The government of Angela Merkel has carried out a considerable shift to the right in terms of foreign policy. It has more or less publicly backed the crimes of US imperialism in Iraq and unreservedly supported the brutal war of aggression by Israel against Lebanon. The German military is now carrying out its biggest-ever post-war military operation by sending German naval units to Lebanon.
The ruling elite in Germany is embarking on an increasingly confrontational course, not just in countries such as Iraq, Afghanistan and Lebanon, but also in Germany itself.
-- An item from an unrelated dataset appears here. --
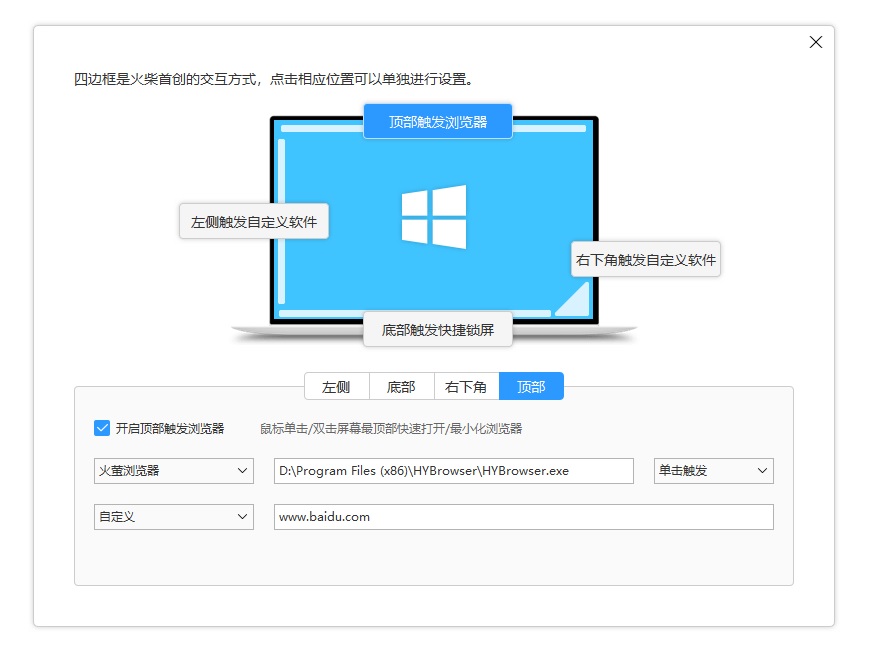Open the 火萤浏览器 browser dropdown
The image size is (869, 656).
(173, 470)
This is what Merkel means when she says, “We must take care that we do not continually back down because of fear of violent radicals.” The German population must accustom itself to terror attacks, which become more and more likely as German foreign and domestic policy becomes increasingly ruthless. Israeli-type security conditions are increasingly on the agenda for Germany.
This is why there has been such a broad rejection of Harms’ argument—i.e., that she sought to reduce the risks for the public and opera staff. As is the case in the US and Great Britain, the media and cultural institutions are being taken in hand for the purposes of a broad and hysterical “anti-terror struggle,” in which the real causes of terror are not to be raised—i.e., the aggressive drive by imperialist powers for oil and power in the Middle East and around the world.
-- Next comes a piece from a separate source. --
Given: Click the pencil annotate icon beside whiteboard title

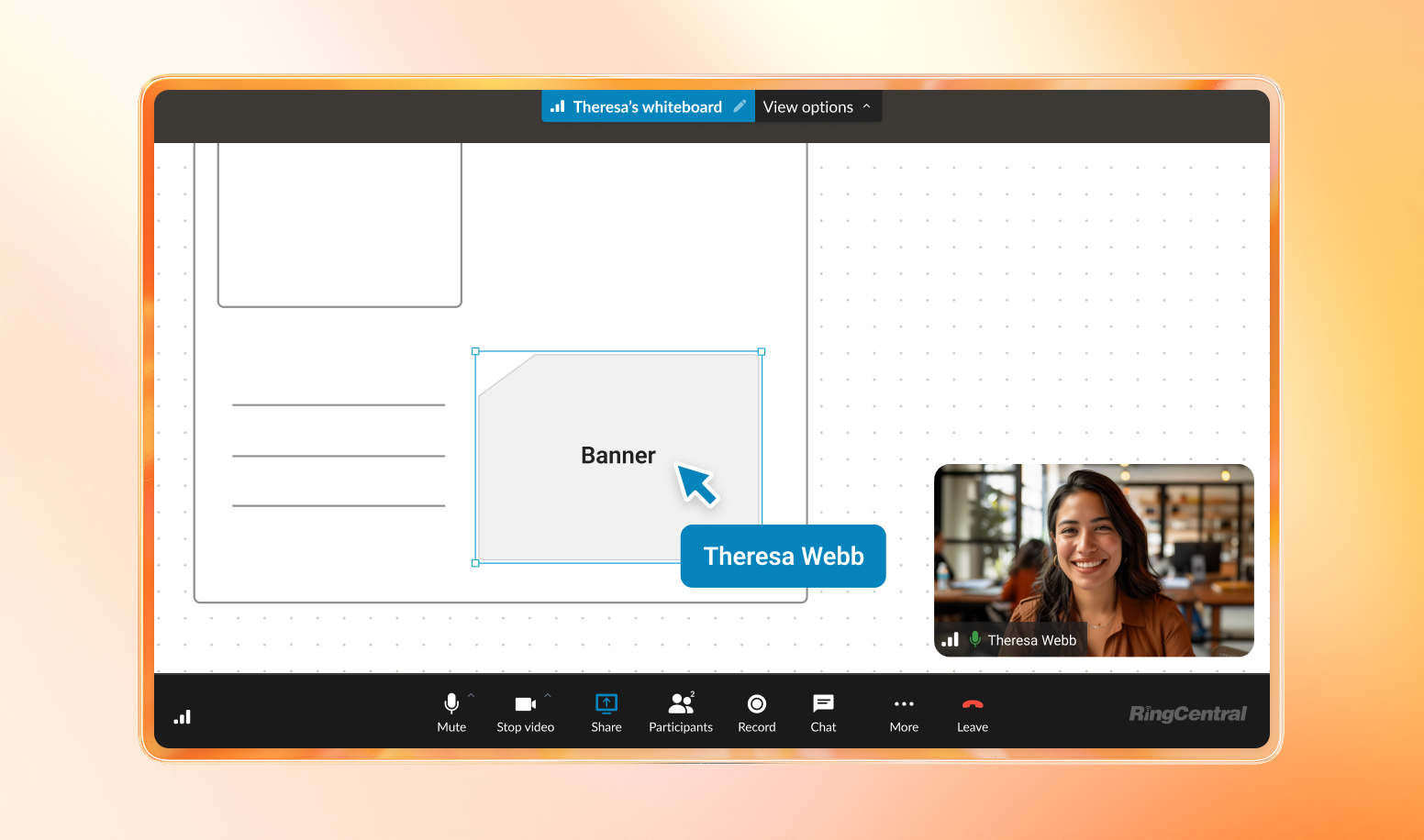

Following the comments by Merkel, Schäuble and company, Berlin Mayor Klaus Wowereit (SPD), Interior Senator Körting and Culture Senator Thomas Flierl (Left Party-PDS) also fell into line, although they had all been advised of the cancellation of the opera. Now they sought to portray Harms’ decision as her own initiative, and to distance themselves from their former stance.
For his part, Flierl stated that “based on the estimations with which she was presented” he had regarded the decision made by Harms as “responsible,” but he now acknowledged that “the fact that the security doubts were neither up-to-date nor substantiated means that they were insufficient to justify a decision to cancel.”
Körting played down his previous warning and declared that his comment regarding his wish to see the building still standing was merely a joke. In line with Wowereit, Körting declared: “The caricature controversy, the debate over the lecture of Pope Benedict XVI in Regensburg and the discussion over the cancellation of Idomeneo at the German Opera House in Berlin make clear how necessary it is to conduct an open discussion with Muslims in Germany about respect for religious feelings on the one hand and freedom of speech and culture on the other.”
This comment exposes the real aim of the campaign surrounding the opera. The Mozart opera is to be utilized alongside the provocative Mohammed caricatures and the recent speech by the Pope to create a climate of fear and hysteria with regard to Muslims.
Körting has already shown where he stands on such issues. Only weeks ago he banned the display of pictures of Hezbollah leader Hassan Nasrallah on demonstrations protesting against the Lebanon war and threatened to break up such demonstrations if his edict was not complied with.
When the same politicians refer to “self-censorship” they lack any credibility. All of them agree when it comes to cutting subsidies for culture in general and for Berlin’s three opera houses in particular. They demand that the opera houses be as profitable as possible—a state of affairs which can only be achieved with full houses. In other words, German opera confronts the same criteria which prevail in German television: artistic quality and freedom must be sacrificed in favor of productions based on the lowest common denominator, tailored to appeal to private commercial sponsors.